A thought came to me just before dawn. It’s generally presumed that thieves are sociopaths and vice versa, and that the key tenet of a sociopathic personality is an indifference to social codes and standards, which is to say an absence of belief or investment in them. It follows that the most dangerously predatory and destructive thieves of our time — i.e., the big bankers and Wall Street speculators — are grabbing everything they can because they have no faith or trust whatsoever in anything — social cohesion, democratic institutions, or moral tradition even.

The world is a wild jungle, they’re figuring (or rationalizing), and so they must prey on the vulnerable in order to provide for and protect their own.

This is boilerplate stuff, of course — Charles Dickens came to the same conclusions about London industrialists and bankers 150 years ago. The difference today is that diminishing faith in most ethical-moral standards and growing indifference to the general social good is everywhere because fewer and fewer people among the educated ambitious classes believe in the future.

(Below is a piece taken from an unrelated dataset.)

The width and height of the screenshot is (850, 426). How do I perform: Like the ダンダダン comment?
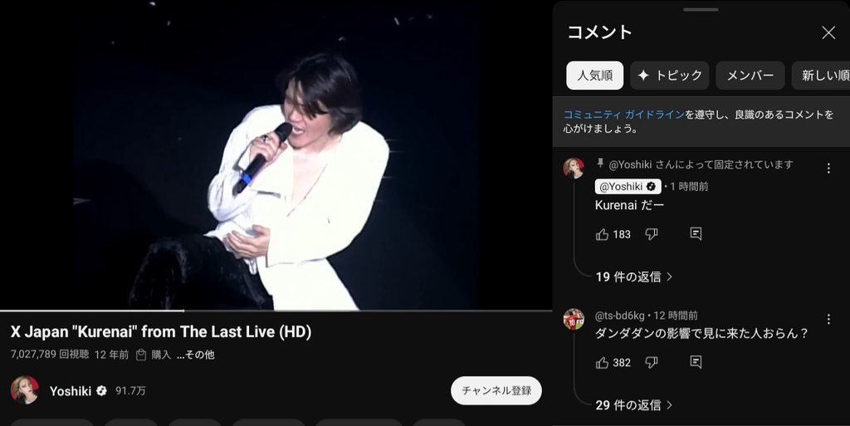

They see the writing on the wall — diminishing natural resources, the world economy essentially built upon a Ponzi scheme, ecological destruction, Jihadists, unsustainable population growth, greater gulfs between the haves and have-nots — and figure the only strategy that makes sense is to accumulate and hoard all you can and in so doing at least protect one’s family or property.

A culture that has no faith in tomorrow and in holding down the social fort for future generations will behave in ways that all but guarantee its own destruction. Because life is not just about now, but about what the current terms of life now will build into and manifest down the road. Except no one’s thinking this way any more.

The seeds of our current nihilist philosophy were evident almost 50 years ago, as Tom Wolfe pointed out in his mid ’70s essay “The Me Decade and the Third Great Awakening.” I recounted the basics of this observation in an August 2009 review of Doug Pray‘s Art and Copy, to wit:

“In 1961 a copywriter in the employ of Foote, Cone & Belding named Shirley Polykoff came up with the line: ‘If I’ve only one life, let me live it as a blonde!’ The basic attitude of having ‘only one life,’ said Wolfe, contradicted a general belief among families and nations that had existed for centuries, which you could sum up as a belief in ‘serial immortality.’

“Boiled down, serial immortality means that we’re all part of a familial stream — our lives being a completion or fulfillment of our parents’ lives and our children’s lives completing and fulfilling our own, and everyone understanding that we’re part of the same genetic river of existence and spirit.

“Polykoff’s copy line, which was written for Clairol hair coloring, basically said ‘the hell with that — it’s just me, it’s just my life and my goals, and I’m going to satisfy myself!’ By the time the early to mid ’70s rolled around the culture had begun to believe in the ‘me first’ philosophy en masse.” And now that philosophy has become a pandemic, and the chickens have come home to roost.